• ted'in düzenledigi özet olarak "öss'ye hayir" kampanyasi diyebiliriz.sloganlarinin "hayat=180dk?" olmasi gerçekten insani düsündürüyor.bütün veriler ve istatisliklerle ayrica össye karsi ne gibi çözümler ve öneriler getirebilecegini söylemesi çok önemli, bunun yaninda üzerinde gerçekten büyük bir emekle olusturulmus bir kampanya olmasida ayri bir öneme sahip, gerçekligi çok yüksek ve mantikli olan bu kampanyada is sadece devletimize kaliyor.sitesi içinde;

    http://www.180dk.org.tr/
  • 2011'de olgunluk sınavı (bakalorya) sisteminin geçerli olacağı bir üniversiteye giriş sistemi önermesiyle, türkiye'ye 200 üniversite hedefi belirtmesiyle ve hatta belli bir süre sonunda 140binlerle ifade edilen bir akademisyen rakamı dikkatimi çeken kampanya.
    türkiye'nin başka ülkelerin bilim politikalarına hizmet etme "şaşkınlığından" vazgeçip, kendi ihtiyaçlarına uygun bir bilim ve teknoloji politikasını edinmesinin gerekliliğine değinmişler web sayfasında.

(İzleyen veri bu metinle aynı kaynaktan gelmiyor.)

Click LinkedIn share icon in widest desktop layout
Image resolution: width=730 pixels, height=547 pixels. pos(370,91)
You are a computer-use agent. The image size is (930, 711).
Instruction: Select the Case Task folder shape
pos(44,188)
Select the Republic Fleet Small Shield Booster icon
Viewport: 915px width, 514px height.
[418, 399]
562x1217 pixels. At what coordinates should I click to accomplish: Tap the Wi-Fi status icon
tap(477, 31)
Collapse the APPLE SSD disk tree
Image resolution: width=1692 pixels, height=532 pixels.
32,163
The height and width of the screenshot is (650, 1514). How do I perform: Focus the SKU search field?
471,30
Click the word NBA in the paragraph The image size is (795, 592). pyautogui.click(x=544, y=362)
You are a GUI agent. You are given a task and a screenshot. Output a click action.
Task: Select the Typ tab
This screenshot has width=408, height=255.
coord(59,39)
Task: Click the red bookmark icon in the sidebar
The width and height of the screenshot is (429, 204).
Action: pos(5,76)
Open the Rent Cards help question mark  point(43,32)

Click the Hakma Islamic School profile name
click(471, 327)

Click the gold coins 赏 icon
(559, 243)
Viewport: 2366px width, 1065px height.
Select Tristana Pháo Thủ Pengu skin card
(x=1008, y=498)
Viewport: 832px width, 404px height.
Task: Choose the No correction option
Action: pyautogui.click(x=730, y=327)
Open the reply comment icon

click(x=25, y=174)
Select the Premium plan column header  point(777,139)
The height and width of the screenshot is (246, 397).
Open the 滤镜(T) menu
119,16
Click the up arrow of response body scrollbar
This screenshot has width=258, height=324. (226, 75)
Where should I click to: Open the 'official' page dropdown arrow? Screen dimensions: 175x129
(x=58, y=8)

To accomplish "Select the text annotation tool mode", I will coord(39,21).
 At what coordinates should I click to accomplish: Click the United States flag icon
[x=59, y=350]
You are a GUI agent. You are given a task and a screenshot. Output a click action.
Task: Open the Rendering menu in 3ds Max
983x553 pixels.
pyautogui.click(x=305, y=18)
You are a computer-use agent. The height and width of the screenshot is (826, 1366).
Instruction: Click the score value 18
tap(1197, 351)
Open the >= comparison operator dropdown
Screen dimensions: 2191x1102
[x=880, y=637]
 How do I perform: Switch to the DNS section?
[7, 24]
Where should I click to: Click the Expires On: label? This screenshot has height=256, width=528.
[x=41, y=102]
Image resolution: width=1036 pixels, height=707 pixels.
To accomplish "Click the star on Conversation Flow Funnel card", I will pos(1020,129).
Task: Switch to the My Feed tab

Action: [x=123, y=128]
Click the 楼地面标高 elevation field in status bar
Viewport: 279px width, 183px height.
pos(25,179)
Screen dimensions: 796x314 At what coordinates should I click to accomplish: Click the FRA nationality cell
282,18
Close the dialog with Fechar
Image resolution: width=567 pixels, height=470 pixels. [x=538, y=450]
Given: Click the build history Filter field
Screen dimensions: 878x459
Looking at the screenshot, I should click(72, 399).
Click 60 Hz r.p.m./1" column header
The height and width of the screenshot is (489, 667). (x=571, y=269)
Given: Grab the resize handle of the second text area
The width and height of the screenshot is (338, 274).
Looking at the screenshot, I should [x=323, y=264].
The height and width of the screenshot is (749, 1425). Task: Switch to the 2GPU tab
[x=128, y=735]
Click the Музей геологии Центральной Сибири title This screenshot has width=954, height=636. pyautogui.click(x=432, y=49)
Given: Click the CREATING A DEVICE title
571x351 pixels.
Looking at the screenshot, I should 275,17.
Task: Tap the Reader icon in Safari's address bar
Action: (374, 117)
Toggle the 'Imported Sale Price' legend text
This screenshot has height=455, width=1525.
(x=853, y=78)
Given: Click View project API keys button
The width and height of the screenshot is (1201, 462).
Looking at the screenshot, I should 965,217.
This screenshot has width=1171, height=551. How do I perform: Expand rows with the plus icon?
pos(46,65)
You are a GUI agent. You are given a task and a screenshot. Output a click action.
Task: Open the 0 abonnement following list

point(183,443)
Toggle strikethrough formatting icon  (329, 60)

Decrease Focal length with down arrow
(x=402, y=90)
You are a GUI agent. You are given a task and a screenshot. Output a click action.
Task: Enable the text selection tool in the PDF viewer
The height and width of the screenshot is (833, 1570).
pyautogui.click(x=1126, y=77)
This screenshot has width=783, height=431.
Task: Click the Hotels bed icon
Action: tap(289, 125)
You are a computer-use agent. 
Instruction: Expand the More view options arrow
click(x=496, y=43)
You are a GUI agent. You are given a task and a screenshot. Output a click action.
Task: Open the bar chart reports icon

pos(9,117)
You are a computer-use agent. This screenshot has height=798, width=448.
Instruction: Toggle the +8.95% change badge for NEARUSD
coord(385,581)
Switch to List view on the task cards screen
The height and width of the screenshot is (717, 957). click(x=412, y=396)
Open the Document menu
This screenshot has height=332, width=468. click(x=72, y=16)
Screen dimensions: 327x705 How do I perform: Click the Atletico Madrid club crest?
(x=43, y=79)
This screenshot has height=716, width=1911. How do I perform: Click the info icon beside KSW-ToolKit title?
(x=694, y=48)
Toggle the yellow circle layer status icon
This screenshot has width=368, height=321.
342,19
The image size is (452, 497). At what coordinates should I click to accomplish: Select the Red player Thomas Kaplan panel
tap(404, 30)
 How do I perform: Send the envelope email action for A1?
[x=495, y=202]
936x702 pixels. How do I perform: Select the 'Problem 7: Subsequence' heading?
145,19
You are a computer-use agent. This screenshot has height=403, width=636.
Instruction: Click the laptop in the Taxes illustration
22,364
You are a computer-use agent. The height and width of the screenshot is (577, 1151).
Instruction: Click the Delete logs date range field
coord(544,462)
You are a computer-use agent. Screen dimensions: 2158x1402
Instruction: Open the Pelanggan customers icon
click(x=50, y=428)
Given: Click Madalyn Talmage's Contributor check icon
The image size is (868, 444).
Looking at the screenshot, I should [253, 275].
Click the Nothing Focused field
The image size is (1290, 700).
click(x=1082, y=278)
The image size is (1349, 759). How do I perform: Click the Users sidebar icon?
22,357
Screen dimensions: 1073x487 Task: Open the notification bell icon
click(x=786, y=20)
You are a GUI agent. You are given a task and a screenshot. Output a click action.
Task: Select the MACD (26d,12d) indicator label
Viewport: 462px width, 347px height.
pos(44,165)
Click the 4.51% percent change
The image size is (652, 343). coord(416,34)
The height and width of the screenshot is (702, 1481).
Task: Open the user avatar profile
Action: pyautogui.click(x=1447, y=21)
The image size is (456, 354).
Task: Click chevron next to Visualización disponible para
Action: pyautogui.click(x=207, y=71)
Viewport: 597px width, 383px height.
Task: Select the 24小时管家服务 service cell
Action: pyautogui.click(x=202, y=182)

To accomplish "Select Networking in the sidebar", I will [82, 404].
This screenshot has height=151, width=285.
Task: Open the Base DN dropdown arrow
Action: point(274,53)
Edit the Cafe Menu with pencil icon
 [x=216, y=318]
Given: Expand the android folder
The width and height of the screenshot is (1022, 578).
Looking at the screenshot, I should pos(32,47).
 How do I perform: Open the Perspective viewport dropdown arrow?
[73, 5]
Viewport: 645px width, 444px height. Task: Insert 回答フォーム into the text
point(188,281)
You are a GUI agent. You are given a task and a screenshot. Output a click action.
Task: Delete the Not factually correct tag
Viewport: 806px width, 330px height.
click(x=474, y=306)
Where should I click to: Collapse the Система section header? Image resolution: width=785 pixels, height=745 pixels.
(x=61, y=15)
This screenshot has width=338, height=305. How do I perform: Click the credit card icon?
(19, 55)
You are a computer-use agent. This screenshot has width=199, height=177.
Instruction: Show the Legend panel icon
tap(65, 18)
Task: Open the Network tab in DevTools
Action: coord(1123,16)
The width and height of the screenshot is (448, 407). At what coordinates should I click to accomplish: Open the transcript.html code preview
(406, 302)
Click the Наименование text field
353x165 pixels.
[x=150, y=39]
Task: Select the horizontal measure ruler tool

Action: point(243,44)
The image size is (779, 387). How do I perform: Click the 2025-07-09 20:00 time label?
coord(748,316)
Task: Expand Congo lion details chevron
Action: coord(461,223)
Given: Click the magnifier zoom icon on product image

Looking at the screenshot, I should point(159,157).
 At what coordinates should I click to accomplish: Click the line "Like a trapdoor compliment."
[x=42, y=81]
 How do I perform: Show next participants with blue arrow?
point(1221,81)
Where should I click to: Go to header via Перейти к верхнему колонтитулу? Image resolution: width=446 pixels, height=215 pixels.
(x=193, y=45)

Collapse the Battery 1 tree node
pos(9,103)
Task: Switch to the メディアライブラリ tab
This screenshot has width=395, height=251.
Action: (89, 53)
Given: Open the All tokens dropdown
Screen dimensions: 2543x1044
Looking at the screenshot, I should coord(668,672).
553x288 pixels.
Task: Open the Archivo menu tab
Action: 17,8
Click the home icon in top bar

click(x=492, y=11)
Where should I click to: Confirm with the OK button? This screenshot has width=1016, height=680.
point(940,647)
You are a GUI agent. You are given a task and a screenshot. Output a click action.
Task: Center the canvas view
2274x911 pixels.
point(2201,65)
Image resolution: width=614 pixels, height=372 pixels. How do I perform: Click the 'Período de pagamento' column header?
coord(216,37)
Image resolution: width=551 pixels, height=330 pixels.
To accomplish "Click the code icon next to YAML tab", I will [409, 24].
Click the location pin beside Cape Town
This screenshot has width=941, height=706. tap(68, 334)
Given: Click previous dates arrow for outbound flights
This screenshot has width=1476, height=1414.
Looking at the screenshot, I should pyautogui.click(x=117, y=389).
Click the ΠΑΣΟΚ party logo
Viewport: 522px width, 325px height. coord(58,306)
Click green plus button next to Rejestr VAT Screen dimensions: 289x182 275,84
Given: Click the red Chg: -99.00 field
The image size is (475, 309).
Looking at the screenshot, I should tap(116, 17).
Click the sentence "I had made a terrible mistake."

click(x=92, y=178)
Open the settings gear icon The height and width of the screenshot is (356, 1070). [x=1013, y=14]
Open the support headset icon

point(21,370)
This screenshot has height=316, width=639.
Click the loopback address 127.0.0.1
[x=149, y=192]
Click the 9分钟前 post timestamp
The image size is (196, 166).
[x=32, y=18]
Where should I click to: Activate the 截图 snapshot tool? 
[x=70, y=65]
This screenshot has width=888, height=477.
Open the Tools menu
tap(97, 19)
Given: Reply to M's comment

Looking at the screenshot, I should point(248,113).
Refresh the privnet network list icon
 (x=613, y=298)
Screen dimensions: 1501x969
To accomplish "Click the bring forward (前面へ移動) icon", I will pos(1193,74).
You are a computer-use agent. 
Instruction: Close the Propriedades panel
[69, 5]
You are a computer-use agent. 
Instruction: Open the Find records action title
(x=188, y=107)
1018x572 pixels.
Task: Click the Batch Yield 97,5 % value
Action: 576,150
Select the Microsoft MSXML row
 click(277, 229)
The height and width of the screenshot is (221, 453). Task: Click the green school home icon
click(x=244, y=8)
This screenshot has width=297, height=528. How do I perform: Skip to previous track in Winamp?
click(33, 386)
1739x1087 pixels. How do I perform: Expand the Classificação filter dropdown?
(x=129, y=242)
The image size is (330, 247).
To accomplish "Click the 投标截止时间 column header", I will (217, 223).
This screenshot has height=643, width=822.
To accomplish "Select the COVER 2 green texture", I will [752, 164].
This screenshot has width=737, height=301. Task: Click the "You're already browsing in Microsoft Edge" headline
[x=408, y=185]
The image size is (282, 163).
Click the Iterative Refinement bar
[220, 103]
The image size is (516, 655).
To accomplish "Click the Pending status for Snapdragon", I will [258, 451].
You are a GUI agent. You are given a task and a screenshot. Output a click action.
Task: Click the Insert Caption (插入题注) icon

    doğru ve çok yerinde bir tespit; ancak 200 üniversite gerçekten türkiye için uygun bir rakam mı emin olamıyorum; bir zamanlar cem uzan'ın dediği her ile bir üniversite "arzu"sundan daha faklı bir şey olduğuna inanmak istiyorum; ancak 180 dk'nın göbeğinde yatan sorun yağları değil mi? öncelikle temelden gelen eğitimin sisteminin iyice bir silkelenmesi gerekmez mi? bugün sağlık ocağında iki öğrenci gördüm, kaç gün rapor alma hakları kaldığını söylüyorlardı birbirlerine; ben de en verimli dönemimi yılanın boruya sokularak düzeltilmeye çalışıldığı gibi kendimi test çözmeye adapte ettiğim ve bu uğurda tüm hayatımı elimin tersiyle bir kenara ittiğim oldukça anlamsız bir gençlik dönemi yaşayan kuşaktan geliyorum ve bunun öfkesiyle dolu olduğum için bu sistemin kesinlikle değişmesini istiyorum; ancak eğitimin lüks bir hak (!) haline geldiği güzel ülkemde ekonomik altyapının işleri kolaylaştırması sağlanmadan bitirilecek bir 180 dk devrinin ve 200 küsur üniversitenin ne işe yarayacağından pek umutlu olamıyorum.sonuçta üniversite isteyen iller araştırma yapma aşkıyla yanıp tutuştukları için istemiyorlar; üniversite sınavına karşı duruş alanların hepsi de bilimsel bir kaygı duymuyorlar hayatlarında; ah bir kebap işim olsa da paraya para demesem, yazar mıyım o zaman bunları? umurumda olmas.